START RECORDS SHOWN
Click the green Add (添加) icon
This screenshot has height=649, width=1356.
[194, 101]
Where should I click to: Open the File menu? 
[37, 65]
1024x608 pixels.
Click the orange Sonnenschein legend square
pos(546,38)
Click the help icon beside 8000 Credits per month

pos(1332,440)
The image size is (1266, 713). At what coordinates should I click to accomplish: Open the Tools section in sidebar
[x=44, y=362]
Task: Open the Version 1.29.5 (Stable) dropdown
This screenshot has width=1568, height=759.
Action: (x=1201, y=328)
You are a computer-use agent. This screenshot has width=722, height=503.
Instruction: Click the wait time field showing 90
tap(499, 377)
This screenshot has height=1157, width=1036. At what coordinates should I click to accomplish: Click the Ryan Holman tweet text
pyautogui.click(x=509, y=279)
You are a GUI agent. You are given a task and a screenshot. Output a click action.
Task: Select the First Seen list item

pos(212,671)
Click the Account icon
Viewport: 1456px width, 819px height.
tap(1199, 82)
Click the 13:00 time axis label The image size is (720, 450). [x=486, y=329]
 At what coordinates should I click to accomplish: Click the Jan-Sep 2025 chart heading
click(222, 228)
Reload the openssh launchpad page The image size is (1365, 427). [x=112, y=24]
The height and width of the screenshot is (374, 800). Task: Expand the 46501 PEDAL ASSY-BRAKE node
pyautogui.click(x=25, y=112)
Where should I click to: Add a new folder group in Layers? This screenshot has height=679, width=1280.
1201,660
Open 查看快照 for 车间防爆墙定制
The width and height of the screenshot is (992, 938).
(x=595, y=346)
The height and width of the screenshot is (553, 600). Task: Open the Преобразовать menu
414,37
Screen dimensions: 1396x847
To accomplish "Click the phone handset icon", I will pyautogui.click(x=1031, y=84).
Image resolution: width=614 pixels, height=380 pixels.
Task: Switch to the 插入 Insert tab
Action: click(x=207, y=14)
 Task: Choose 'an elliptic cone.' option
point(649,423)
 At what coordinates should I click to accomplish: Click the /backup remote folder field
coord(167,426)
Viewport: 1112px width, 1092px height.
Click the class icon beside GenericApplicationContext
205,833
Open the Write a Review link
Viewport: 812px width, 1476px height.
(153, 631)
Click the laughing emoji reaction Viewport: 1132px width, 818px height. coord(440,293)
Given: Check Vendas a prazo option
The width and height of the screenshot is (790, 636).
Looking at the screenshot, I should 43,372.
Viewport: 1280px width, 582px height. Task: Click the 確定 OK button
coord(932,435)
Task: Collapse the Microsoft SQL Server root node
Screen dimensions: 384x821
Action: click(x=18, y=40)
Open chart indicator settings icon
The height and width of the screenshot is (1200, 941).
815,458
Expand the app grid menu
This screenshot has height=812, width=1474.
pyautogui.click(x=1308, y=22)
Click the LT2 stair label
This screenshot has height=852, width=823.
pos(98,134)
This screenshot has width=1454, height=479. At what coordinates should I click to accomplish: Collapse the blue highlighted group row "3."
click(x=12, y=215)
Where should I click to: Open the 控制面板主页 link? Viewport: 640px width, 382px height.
END RECORDS SHOWN
# WORK TASK
Would you transcribe the entire listing above without any deviation?

# EXERCISE RESPONSE
Click the green Add (添加) icon
This screenshot has height=649, width=1356.
[194, 101]
Where should I click to: Open the File menu? 
[37, 65]
1024x608 pixels.
Click the orange Sonnenschein legend square
pos(546,38)
Click the help icon beside 8000 Credits per month

pos(1332,440)
The image size is (1266, 713). At what coordinates should I click to accomplish: Open the Tools section in sidebar
[x=44, y=362]
Task: Open the Version 1.29.5 (Stable) dropdown
This screenshot has width=1568, height=759.
Action: (x=1201, y=328)
You are a computer-use agent. This screenshot has width=722, height=503.
Instruction: Click the wait time field showing 90
tap(499, 377)
This screenshot has height=1157, width=1036. At what coordinates should I click to accomplish: Click the Ryan Holman tweet text
pyautogui.click(x=509, y=279)
You are a GUI agent. You are given a task and a screenshot. Output a click action.
Task: Select the First Seen list item

pos(212,671)
Click the Account icon
Viewport: 1456px width, 819px height.
tap(1199, 82)
Click the 13:00 time axis label The image size is (720, 450). [x=486, y=329]
 At what coordinates should I click to accomplish: Click the Jan-Sep 2025 chart heading
click(222, 228)
Reload the openssh launchpad page The image size is (1365, 427). [x=112, y=24]
The height and width of the screenshot is (374, 800). Task: Expand the 46501 PEDAL ASSY-BRAKE node
pyautogui.click(x=25, y=112)
Where should I click to: Add a new folder group in Layers? This screenshot has height=679, width=1280.
1201,660
Open 查看快照 for 车间防爆墙定制
The width and height of the screenshot is (992, 938).
(x=595, y=346)
The height and width of the screenshot is (553, 600). Task: Open the Преобразовать menu
414,37
Screen dimensions: 1396x847
To accomplish "Click the phone handset icon", I will pyautogui.click(x=1031, y=84).
Image resolution: width=614 pixels, height=380 pixels.
Task: Switch to the 插入 Insert tab
Action: click(x=207, y=14)
 Task: Choose 'an elliptic cone.' option
point(649,423)
 At what coordinates should I click to accomplish: Click the /backup remote folder field
coord(167,426)
Viewport: 1112px width, 1092px height.
Click the class icon beside GenericApplicationContext
205,833
Open the Write a Review link
Viewport: 812px width, 1476px height.
(153, 631)
Click the laughing emoji reaction Viewport: 1132px width, 818px height. coord(440,293)
Given: Check Vendas a prazo option
The width and height of the screenshot is (790, 636).
Looking at the screenshot, I should 43,372.
Viewport: 1280px width, 582px height. Task: Click the 確定 OK button
coord(932,435)
Task: Collapse the Microsoft SQL Server root node
Screen dimensions: 384x821
Action: click(x=18, y=40)
Open chart indicator settings icon
The height and width of the screenshot is (1200, 941).
815,458
Expand the app grid menu
This screenshot has height=812, width=1474.
pyautogui.click(x=1308, y=22)
Click the LT2 stair label
This screenshot has height=852, width=823.
pos(98,134)
This screenshot has width=1454, height=479. At what coordinates should I click to accomplish: Collapse the blue highlighted group row "3."
click(x=12, y=215)
Where should I click to: Open the 控制面板主页 link? Viewport: 640px width, 382px height.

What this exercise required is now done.